** Start Excerpted passage **
Jump to content

The End Of The Scifi Arms Race


Spacescifi

Recommended Posts

Spoiler

  

12 hours ago, Okhin said:

I just assumed that a type 2 civ will have found a way to synthetically build non-deterministic computers

"2x2=" on them may give 3, 4. or 5 stochastically.

The Dyson spheres are children toys.

That's how adults play:

https://en.wikipedia.org/wiki/Great_Attractor
https://en.wikipedia.org/wiki/Dark_flow
https://en.wikipedia.org/wiki/Dipole_repeller

"They" are flushing us to the sinkhole, and we have just several billions years to react.

***

That's about the reasons.
When you are an Ancient Evil, living for billions years, and when the giant stars are ephemeral sparkles, rather than "wow, it's mighty Betelgeuse!", you think not in terms of "mineral resources", but in terms of flows of galaxies and their productivity in kilostars per year.

Then the reasons for the war can be various, say a war for the "area of high enthalpy-to-entropy ratio around that galactic cluster", or for the "peaks of the Dark Matter wave function reverberation effect".

Also in this war you can grow civilisations in situ just to develop a reactionless planetary drive to throw their planet into the enemy's weak point to cause its destabilisation.
(Of course, the civ gets dropped, but who cares, you can make another one just in a billion years).

Don't you think that Lovecraft was joking?
No, he was fussing over and baby-talking.

Edited by kerbiloid
Link to comment
Share on other sites

8 hours ago, Dragon01 said:

Pretty big assumption right here. He's not incapable of enforcing orders. He's just gonna take his sweet time about it. Only timescales shift. It might be so that the overlord's fleet will take 25 years to arrive, but if it is powerful enough, it's sufficient. Human lifetime is a problem here, but I think this could be extended. Yes, things will happen with a large delay in such a system, which is why having someone capable on site to handle things that can't wait is paramount. 

Better hope the administrator is loyal as well as capable then, otherwise you have 25 years for them to organise a capable defense to greet the overlord's fleet. You could create a mighty big debris field along an approach vector in 25 years or put a lot of nuclear missiles in orbit , both of which are going to be bad news for the approaching fleet.
** End Excerpted passage **
** Start Material **
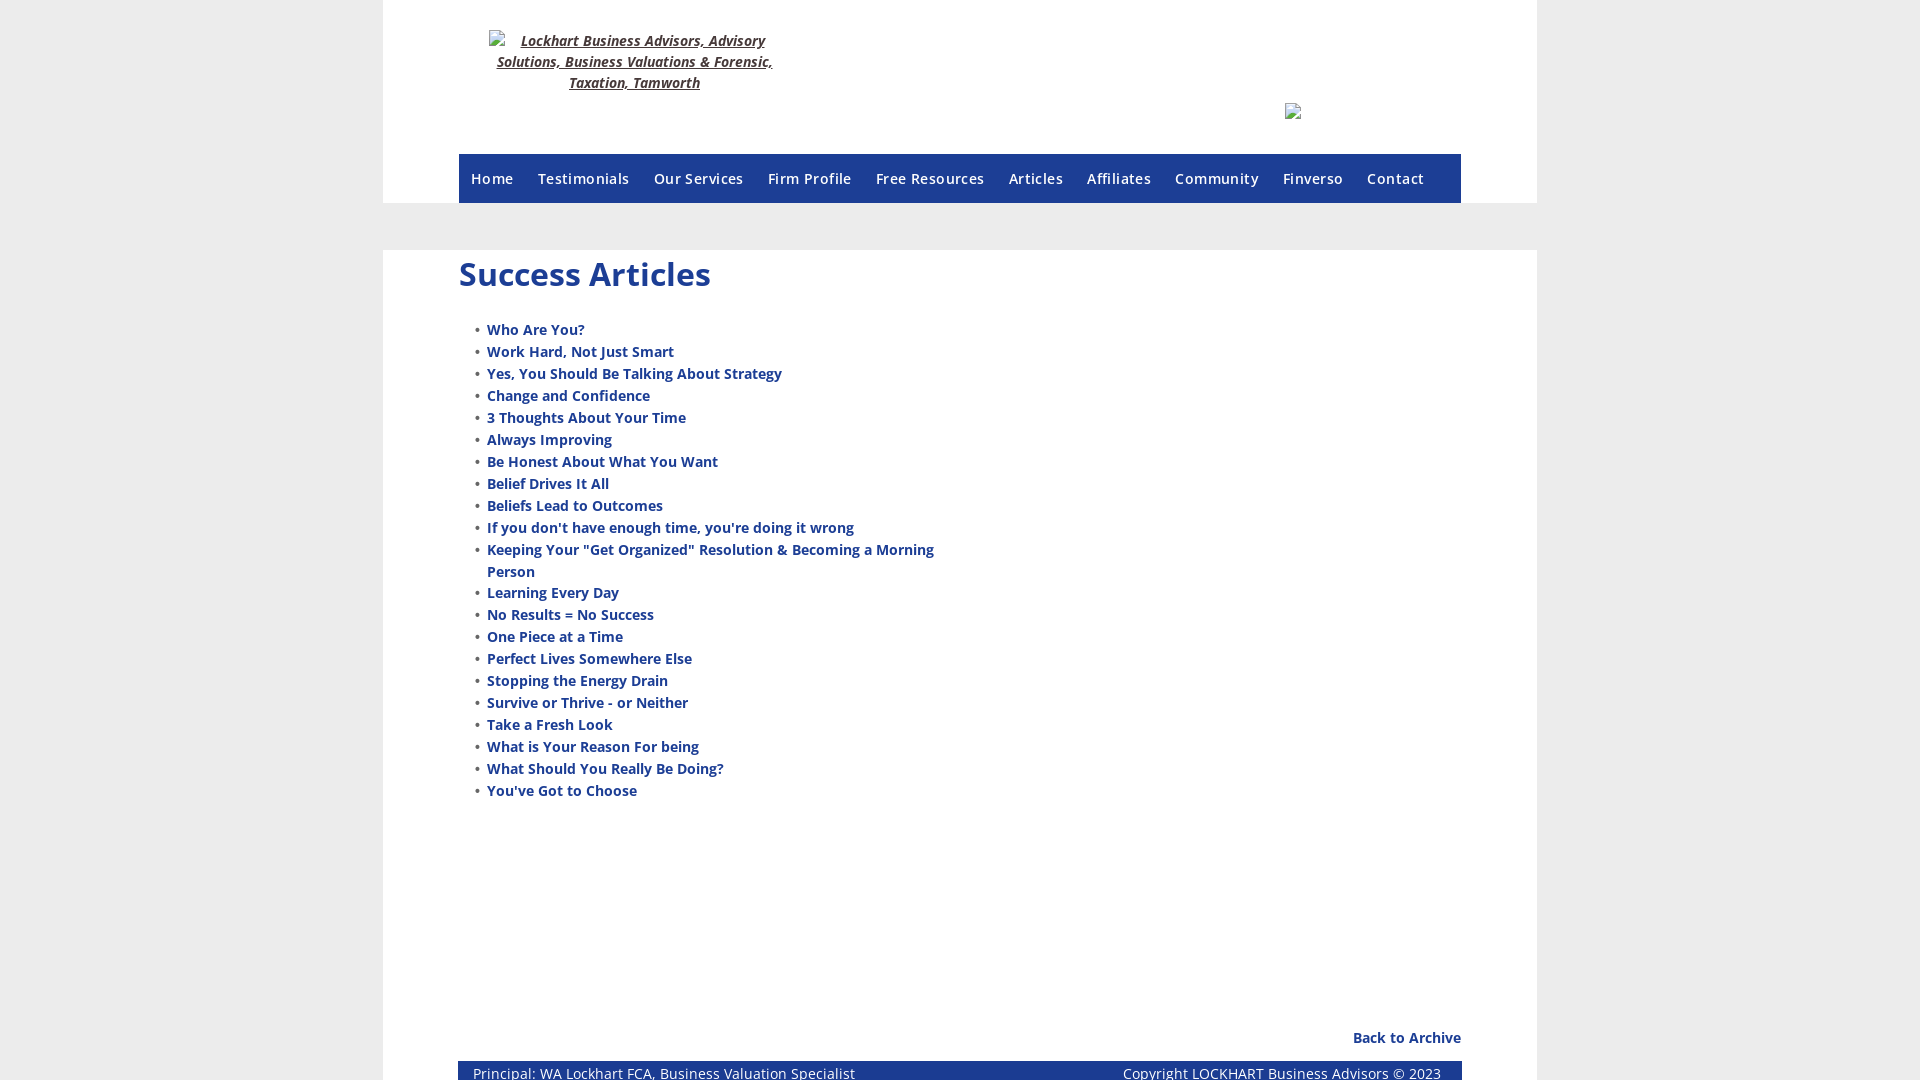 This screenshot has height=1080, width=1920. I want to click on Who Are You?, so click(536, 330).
** End Material **
# [What the task asks]
Write out the forum thread about the sci-fi arms race again in full, word for word.

# [Exercise result]
Jump to content

The End Of The Scifi Arms Race


Spacescifi

Recommended Posts

Spoiler

  

12 hours ago, Okhin said:

I just assumed that a type 2 civ will have found a way to synthetically build non-deterministic computers

"2x2=" on them may give 3, 4. or 5 stochastically.

The Dyson spheres are children toys.

That's how adults play:

https://en.wikipedia.org/wiki/Great_Attractor
https://en.wikipedia.org/wiki/Dark_flow
https://en.wikipedia.org/wiki/Dipole_repeller

"They" are flushing us to the sinkhole, and we have just several billions years to react.

***

That's about the reasons.
When you are an Ancient Evil, living for billions years, and when the giant stars are ephemeral sparkles, rather than "wow, it's mighty Betelgeuse!", you think not in terms of "mineral resources", but in terms of flows of galaxies and their productivity in kilostars per year.

Then the reasons for the war can be various, say a war for the "area of high enthalpy-to-entropy ratio around that galactic cluster", or for the "peaks of the Dark Matter wave function reverberation effect".

Also in this war you can grow civilisations in situ just to develop a reactionless planetary drive to throw their planet into the enemy's weak point to cause its destabilisation.
(Of course, the civ gets dropped, but who cares, you can make another one just in a billion years).

Don't you think that Lovecraft was joking?
No, he was fussing over and baby-talking.

Edited by kerbiloid
Link to comment
Share on other sites

8 hours ago, Dragon01 said:

Pretty big assumption right here. He's not incapable of enforcing orders. He's just gonna take his sweet time about it. Only timescales shift. It might be so that the overlord's fleet will take 25 years to arrive, but if it is powerful enough, it's sufficient. Human lifetime is a problem here, but I think this could be extended. Yes, things will happen with a large delay in such a system, which is why having someone capable on site to handle things that can't wait is paramount. 

Better hope the administrator is loyal as well as capable then, otherwise you have 25 years for them to organise a capable defense to greet the overlord's fleet. You could create a mighty big debris field along an approach vector in 25 years or put a lot of nuclear missiles in orbit , both of which are going to be bad news for the approaching fleet.